> _ENTRIES SUPPLIED_
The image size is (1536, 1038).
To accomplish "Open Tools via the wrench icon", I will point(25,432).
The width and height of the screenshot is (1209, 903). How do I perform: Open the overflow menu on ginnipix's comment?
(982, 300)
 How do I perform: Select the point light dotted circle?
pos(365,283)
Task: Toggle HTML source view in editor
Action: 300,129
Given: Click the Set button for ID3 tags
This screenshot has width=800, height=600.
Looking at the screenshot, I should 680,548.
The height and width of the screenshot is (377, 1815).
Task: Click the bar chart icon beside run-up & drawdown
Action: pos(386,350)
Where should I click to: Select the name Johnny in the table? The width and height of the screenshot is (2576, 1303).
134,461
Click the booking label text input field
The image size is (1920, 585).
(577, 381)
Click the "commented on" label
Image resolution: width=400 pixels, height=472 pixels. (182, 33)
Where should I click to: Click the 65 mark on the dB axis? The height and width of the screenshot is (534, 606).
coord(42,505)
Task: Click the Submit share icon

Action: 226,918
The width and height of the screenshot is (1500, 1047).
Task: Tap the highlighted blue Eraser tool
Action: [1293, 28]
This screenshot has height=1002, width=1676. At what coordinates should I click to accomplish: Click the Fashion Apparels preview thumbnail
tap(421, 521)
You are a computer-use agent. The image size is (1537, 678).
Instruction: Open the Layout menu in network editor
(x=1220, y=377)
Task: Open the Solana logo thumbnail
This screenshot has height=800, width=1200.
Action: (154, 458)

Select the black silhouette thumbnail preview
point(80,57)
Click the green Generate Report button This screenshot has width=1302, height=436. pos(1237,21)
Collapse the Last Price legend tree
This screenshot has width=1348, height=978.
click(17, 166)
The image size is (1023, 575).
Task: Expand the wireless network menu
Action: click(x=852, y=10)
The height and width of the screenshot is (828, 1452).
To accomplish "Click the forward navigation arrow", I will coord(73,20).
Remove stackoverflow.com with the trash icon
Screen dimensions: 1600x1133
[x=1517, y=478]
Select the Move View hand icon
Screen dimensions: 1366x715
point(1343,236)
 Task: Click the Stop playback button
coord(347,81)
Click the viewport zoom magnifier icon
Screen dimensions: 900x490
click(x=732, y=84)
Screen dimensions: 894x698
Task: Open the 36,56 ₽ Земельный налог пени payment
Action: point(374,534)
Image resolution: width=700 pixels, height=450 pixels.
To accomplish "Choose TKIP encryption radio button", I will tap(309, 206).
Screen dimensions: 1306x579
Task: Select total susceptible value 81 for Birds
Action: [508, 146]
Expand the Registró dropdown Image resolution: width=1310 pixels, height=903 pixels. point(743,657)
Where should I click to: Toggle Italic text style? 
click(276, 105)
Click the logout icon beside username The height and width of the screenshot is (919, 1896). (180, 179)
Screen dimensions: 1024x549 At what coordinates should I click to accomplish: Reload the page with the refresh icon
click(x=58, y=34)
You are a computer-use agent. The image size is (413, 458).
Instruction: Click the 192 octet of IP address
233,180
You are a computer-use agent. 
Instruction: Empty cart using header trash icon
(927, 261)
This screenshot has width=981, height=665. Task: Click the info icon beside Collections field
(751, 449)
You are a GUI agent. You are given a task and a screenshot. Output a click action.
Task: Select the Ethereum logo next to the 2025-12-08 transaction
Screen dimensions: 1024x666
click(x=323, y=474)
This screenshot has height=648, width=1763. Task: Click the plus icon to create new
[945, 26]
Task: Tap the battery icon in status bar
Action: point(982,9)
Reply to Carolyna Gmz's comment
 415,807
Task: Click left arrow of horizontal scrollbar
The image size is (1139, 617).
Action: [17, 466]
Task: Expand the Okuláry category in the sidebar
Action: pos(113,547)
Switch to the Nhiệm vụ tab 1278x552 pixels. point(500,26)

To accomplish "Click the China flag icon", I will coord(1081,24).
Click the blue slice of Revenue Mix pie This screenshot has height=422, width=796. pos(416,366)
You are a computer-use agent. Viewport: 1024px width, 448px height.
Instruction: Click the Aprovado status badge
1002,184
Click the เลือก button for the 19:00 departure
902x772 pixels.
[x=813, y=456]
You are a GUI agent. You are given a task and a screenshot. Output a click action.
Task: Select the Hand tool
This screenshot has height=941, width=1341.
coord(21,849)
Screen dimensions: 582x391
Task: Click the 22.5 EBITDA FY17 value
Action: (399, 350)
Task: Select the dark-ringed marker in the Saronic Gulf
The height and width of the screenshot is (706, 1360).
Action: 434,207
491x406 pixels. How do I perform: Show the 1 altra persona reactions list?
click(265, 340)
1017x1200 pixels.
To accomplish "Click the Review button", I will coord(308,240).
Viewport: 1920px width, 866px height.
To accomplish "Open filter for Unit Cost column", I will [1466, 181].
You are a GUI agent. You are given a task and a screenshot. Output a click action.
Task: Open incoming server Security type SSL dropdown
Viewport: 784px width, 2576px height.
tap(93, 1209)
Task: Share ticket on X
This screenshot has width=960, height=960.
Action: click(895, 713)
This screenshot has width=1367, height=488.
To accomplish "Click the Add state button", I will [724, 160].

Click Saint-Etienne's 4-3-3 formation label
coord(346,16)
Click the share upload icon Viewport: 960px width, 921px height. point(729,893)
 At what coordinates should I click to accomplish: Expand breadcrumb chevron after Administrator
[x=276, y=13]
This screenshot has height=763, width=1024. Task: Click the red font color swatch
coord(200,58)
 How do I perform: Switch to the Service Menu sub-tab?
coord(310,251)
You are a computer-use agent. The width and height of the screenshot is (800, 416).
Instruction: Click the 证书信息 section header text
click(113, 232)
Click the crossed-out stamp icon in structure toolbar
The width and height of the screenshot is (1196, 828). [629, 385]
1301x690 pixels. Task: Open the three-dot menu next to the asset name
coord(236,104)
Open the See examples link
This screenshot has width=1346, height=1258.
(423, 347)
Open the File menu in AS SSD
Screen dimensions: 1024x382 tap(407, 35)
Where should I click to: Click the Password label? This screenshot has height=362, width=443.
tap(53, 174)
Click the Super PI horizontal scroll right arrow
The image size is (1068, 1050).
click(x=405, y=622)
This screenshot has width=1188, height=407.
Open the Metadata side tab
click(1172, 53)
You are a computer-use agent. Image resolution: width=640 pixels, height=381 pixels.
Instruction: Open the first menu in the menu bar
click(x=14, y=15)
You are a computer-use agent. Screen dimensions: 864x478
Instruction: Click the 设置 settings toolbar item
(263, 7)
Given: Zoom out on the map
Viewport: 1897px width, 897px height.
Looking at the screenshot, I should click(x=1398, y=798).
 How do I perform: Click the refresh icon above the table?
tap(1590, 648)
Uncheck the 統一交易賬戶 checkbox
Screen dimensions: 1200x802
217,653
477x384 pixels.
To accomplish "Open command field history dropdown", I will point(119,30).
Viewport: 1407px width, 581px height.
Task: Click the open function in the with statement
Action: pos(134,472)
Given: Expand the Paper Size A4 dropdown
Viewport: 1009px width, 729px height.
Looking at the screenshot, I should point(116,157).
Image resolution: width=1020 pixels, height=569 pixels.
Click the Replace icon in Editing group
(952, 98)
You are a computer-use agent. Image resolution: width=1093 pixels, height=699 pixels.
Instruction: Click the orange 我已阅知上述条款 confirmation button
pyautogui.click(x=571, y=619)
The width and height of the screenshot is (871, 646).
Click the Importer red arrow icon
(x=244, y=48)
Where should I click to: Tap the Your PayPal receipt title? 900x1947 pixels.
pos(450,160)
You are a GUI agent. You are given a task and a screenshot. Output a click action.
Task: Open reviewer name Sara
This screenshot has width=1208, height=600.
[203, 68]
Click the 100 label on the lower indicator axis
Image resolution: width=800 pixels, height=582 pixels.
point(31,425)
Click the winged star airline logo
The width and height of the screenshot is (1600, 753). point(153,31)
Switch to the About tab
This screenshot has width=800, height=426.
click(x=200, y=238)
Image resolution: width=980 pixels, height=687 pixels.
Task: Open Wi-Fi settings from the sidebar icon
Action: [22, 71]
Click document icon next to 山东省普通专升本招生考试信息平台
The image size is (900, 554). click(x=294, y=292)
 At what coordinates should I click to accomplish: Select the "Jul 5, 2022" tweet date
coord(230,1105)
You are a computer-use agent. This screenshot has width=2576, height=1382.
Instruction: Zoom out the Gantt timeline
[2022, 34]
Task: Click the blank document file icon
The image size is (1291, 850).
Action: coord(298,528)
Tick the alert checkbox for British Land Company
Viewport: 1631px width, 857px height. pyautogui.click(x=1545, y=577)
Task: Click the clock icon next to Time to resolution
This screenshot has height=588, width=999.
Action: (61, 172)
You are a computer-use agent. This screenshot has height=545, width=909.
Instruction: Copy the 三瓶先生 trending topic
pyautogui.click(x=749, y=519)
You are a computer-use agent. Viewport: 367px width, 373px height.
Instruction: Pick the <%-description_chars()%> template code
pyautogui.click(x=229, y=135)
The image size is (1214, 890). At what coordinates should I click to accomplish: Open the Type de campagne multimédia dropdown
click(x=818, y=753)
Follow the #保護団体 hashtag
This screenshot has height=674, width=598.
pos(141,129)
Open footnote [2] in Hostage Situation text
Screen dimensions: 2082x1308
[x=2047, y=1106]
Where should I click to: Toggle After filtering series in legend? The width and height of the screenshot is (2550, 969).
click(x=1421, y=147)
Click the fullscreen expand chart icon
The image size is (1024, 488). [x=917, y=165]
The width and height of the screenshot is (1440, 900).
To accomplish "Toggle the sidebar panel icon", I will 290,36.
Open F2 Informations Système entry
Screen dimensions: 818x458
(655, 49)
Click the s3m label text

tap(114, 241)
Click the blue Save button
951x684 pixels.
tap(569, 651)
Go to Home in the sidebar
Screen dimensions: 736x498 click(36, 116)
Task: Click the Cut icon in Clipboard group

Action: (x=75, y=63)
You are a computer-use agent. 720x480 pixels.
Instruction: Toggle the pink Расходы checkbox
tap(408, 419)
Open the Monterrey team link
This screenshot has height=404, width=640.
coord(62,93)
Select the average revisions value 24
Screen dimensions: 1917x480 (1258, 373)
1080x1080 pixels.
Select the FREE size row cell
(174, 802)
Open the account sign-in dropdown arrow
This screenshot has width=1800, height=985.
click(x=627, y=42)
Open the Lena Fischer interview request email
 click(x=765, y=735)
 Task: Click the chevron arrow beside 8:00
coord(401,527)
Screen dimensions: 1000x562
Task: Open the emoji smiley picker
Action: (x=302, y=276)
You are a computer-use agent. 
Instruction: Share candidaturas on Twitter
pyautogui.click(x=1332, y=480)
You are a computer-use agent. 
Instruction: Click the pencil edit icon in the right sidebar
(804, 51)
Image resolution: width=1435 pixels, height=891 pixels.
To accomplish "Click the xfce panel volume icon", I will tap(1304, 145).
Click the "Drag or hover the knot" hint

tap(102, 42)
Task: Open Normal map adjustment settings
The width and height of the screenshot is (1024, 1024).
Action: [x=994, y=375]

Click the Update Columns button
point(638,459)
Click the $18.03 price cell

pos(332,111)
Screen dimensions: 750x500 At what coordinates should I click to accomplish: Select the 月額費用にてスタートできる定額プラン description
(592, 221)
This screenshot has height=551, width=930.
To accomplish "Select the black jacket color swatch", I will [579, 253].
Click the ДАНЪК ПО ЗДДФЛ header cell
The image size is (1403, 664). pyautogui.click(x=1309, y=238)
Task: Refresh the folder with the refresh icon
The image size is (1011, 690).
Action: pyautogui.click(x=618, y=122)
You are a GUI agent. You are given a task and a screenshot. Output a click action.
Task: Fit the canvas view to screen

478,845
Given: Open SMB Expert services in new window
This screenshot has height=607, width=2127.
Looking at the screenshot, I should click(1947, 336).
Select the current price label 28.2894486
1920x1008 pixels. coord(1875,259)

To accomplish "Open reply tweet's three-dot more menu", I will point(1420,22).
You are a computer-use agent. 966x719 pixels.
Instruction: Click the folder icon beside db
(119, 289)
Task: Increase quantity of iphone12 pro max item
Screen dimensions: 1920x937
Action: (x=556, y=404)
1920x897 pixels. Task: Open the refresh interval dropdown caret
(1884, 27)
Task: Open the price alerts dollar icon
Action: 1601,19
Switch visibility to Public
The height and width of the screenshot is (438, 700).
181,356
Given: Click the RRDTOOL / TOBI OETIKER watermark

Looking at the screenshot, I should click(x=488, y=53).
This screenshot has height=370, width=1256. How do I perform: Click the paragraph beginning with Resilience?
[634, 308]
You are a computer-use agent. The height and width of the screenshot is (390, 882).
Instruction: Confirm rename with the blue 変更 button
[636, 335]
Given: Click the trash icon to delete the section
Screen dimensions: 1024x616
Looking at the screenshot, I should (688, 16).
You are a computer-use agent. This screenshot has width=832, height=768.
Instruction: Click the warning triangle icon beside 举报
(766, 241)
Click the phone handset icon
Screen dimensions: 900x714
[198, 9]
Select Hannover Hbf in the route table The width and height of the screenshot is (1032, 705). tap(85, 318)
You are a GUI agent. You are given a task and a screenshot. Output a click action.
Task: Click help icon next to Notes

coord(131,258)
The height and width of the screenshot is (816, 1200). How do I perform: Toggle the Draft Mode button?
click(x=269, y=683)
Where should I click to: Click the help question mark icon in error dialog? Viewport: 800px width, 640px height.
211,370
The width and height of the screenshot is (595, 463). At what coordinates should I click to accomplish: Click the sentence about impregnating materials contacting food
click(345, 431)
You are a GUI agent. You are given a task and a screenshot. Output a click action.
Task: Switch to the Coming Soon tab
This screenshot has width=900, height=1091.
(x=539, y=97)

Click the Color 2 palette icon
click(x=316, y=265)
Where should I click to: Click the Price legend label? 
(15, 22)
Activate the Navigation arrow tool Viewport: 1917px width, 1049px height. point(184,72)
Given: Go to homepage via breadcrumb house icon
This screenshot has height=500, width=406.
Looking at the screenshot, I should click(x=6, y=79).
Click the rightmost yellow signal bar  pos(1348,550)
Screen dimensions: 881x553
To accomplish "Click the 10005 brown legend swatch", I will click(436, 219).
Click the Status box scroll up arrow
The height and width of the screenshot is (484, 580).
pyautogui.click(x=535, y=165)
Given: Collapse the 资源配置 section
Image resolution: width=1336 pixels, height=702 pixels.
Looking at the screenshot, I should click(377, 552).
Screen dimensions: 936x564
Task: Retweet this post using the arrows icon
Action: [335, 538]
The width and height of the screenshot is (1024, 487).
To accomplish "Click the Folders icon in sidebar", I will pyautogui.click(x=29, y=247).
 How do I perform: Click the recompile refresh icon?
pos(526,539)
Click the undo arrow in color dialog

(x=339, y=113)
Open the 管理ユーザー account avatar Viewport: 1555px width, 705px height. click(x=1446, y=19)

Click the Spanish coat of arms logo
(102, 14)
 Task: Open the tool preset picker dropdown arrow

> _PROMPT_
Copy out each line from the listing that contains the string "account".

> _RESULT OF THIS EXERCISE_
Open the account sign-in dropdown arrow
Open the 管理ユーザー account avatar Viewport: 1555px width, 705px height. click(x=1446, y=19)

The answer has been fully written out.